Model: gpt-3.5-turbo
Total tokens: 437
Total time: 4.186880826950073
Throughput: 104.37364187371246
-----------
Model: gpt-4
Total tokens: 674
Total time: 34.953261852264404
Throughput: 19.282892762591647
-----------
Model: gpt-4o
Total tokens: 850
Total time: 61.952709436416626
Throughput: 13.720142472095961
-----------



## Model Summaries:
### Grok
* llama3-8b-8192: High-speed, cost-efficient model delivering excellent user experience with low latency, suitable for real-time, moderately complex tasks.
* llama3-70b-8192: Provides detailed and nuanced responses at the cost of increased latency and higher token usage, best for in-depth, non-real-time queries.
* mixtral-8x7b-32768: Balanced throughput and response time make it versatile for longer inputs, offering a good trade-off between speed and complexity.
* gemma-7b-it: Quick and cost-effective, ideal for fast interactions and less complex tasks, ensuring good UX with low latency and cost.

### OpenAI
* gpt-3.5-turbo: Moderate speed and cost, but lower throughput compared to Grok models, making it less ideal for high-performance needs.
* gpt-4: High complexity but significantly slow with high cost, suitable only for tasks where detailed output is crucial and time/cost are less of a concern.

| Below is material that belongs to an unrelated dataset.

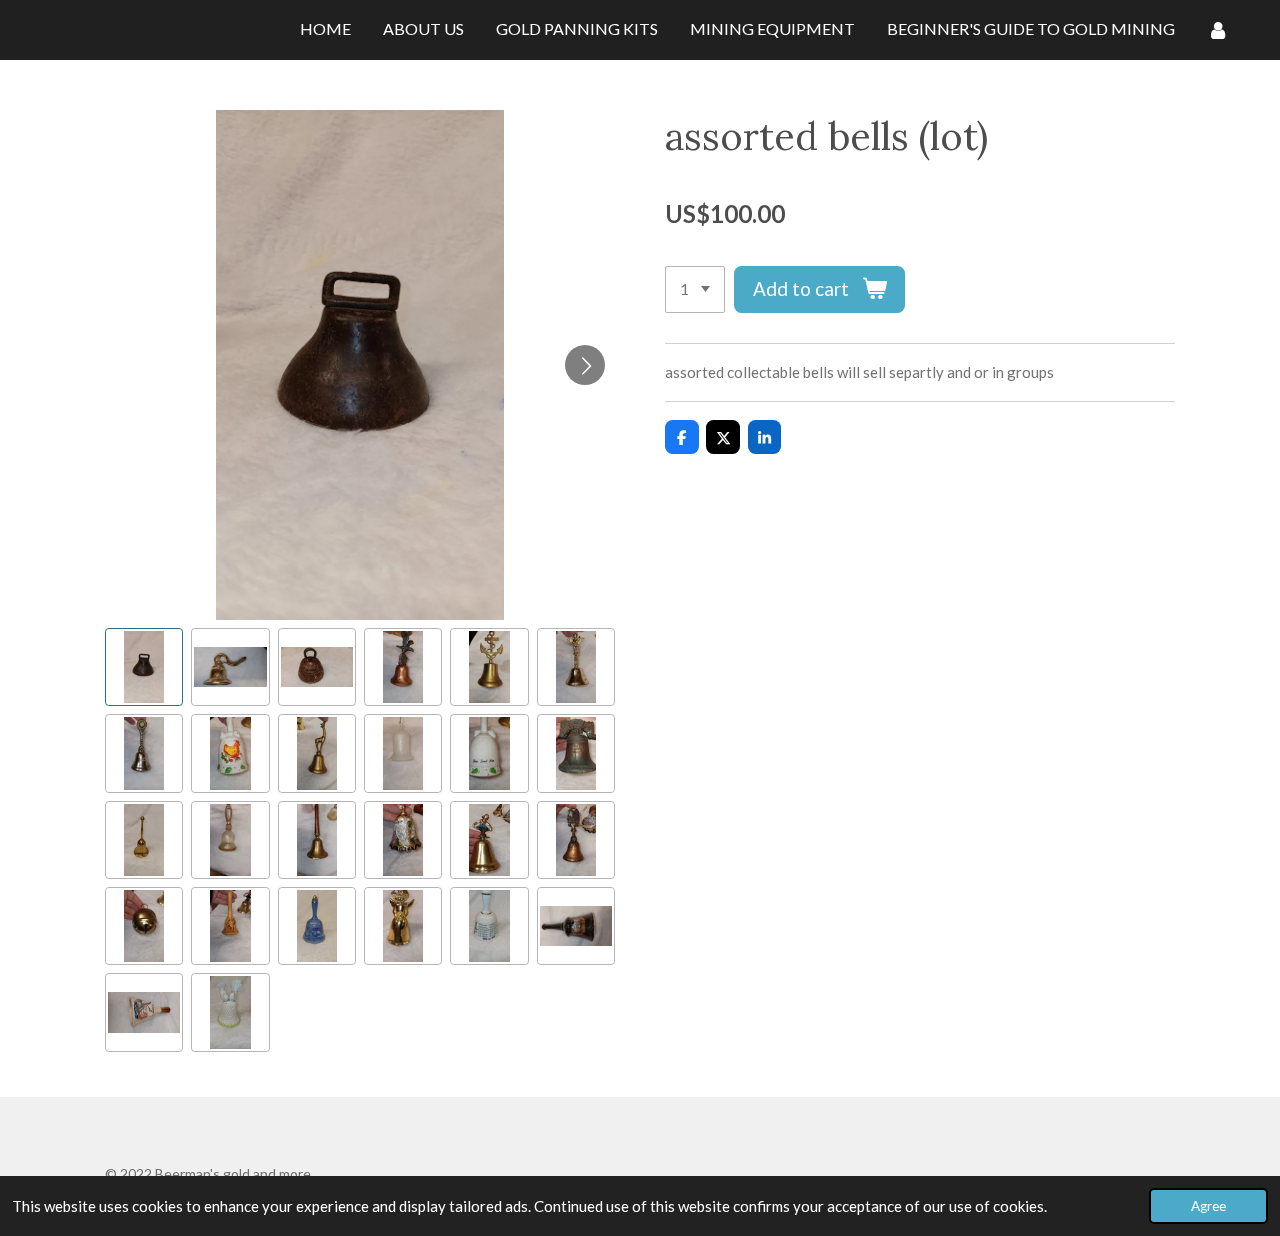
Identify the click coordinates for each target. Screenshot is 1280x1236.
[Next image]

* gpt-4o: Slowest model with the highest cost, offering detailed responses but at a substantial expense, limiting its practical use for business applications.
## Overall Summary:
Grok models generally provide superior user experience with lower latency and cost efficiency, making them more viable for real-time applications and balanced business value. OpenAI models, particularly gpt-4 and gpt-4o, offer high complexity but are hindered by high costs and slow response times, reducing their business value for real-time applications. For most business use cases, Grok models offer a better balance between user experience and cost-effectiveness.